CQC does not discuss what the ‘alternative methods’ might be and instead refers providers to the Department for Health and Social Care (“DHSC”)  guidance, ‘The Mental Capacity Act (2005) (MCA) and Deprivation of Liberty Safeguards (DoLS) During the Coronavirus (COVID-19) Pandemic’ published on 9 April 2020.

  • Delegating medicines administration

CQC states that care workers who support people with medicines administration must be appropriately trained and competent to carry out this task.

Some medicines, for example insulin injections, cannot be routinely administered by a care worker. However, a Registered Nurse (“RN”) can delegate the administration of these medicines to a care worker in circumstances where the RN is confident that the care worker is competent to take on the task and if the delegation is in the best interest of the person receiving medication.

It is important that staff have had extra training and competency checks before undertaking these tasks. Providers should also consider how to obtain consent and there must be robust person-centred care plans in place, which support carers to identify when to escalate concerns about a person’s care.

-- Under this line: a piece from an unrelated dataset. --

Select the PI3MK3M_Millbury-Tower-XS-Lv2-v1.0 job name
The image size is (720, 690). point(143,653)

  • Medicines awaiting return to community pharmacy

CQC acknowledge that due to capacity and infection control measures, some community pharmacies are not accepting medicines returns. CQC state that if this situation arises, the medicines should be stored securely with access restricted to authorised staff and care homes should update their risk assessments to reflect this.

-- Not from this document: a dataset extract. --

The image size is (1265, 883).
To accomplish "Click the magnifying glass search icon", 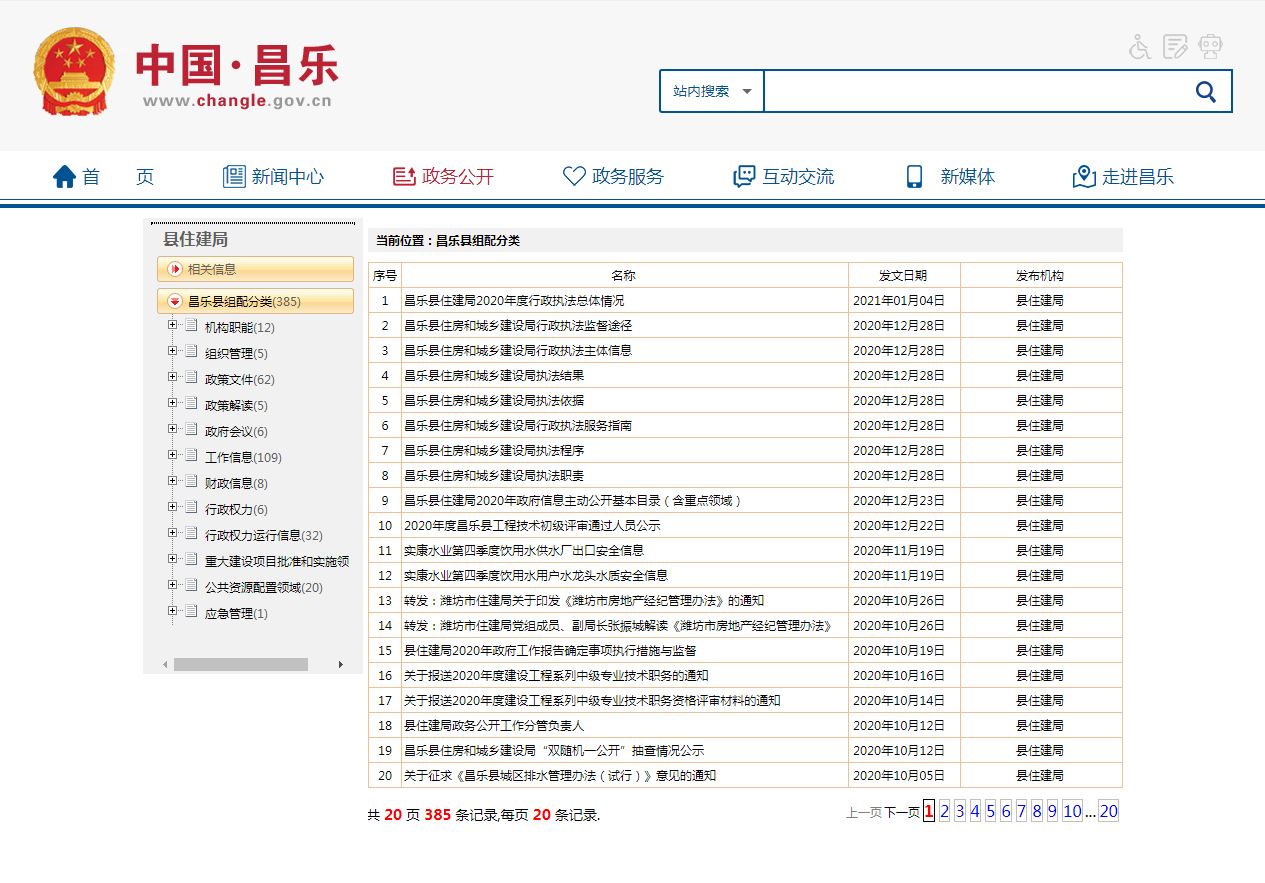I will coord(1205,92).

  • Controlled drugs as stock in care homes

With regards to care homes keeping anticipatory medicines for end of life care in stock, CQC state that such a decision needs to be balanced with the impact of increased demand on the medicines supply chain. NHS England advise that care homes should not routinely hold anticipatory medicines stock and that  supplies should be centralised as much as possible.

 

  • The re-use of medicines in care homes

The Human Medicines Regulations 2012 provide that Prescription-only medicines (“POMs”) must only be supplied on prescription to a named person. Once prescribed, the medicines become the property of that named person and must not be supplied to anyone else. However, due to the unprecedented impact of COVID-19, DHSC and NHS England and NHS Improvement have recommended a relaxation of previous recommendations and the NICE guideline to accommodate re-use of medicines, under very specific circumstances and only in a crisis situation.

These recommendations are set out in the DHSC guidance ‘Coronavirus (COVID-19): reuse of medicines in a care home or hospice’. The guidance provides advice in relation to using medicines labelled for one patient who no longer needs them for another patient and considers circumstances when a medicine is suitable for re-use.

Due to coronavirus pressures, CQC acknowledge that providers might need to re-use medicines to ensure that service users receive timely access to essential prescribed medicines. CQC state that providers should act in a way that is pragmatic, safe and which focuses on the best interests of service users and the wider system.

The Covid-19 crisis and beyond

Whilst it is a very challenging time for the sector, providers’ regulatory duties in relation to medication management do not go away.

If providers implement the various medication management guidance issued by CQC, the DHSC and other bodies to help cope during the pandemic, my advice is to have detailed risk assessments in place which reference the specific guidance that has been relied on when assessing risk and making decisions.

CQC has currently suspended its routine inspections but when they are resumed, whilst we hope that CQC will be proportionate and consider Regulation 12 in context of the coronavirus pandemic, this cannot be guaranteed and it is likely to depend on the approach of individual inspectors.

To help prevent CQC from taking enforcement action further down the line, providers should ensure that staff training is up to date and that all risks have been considered and documented appropriately!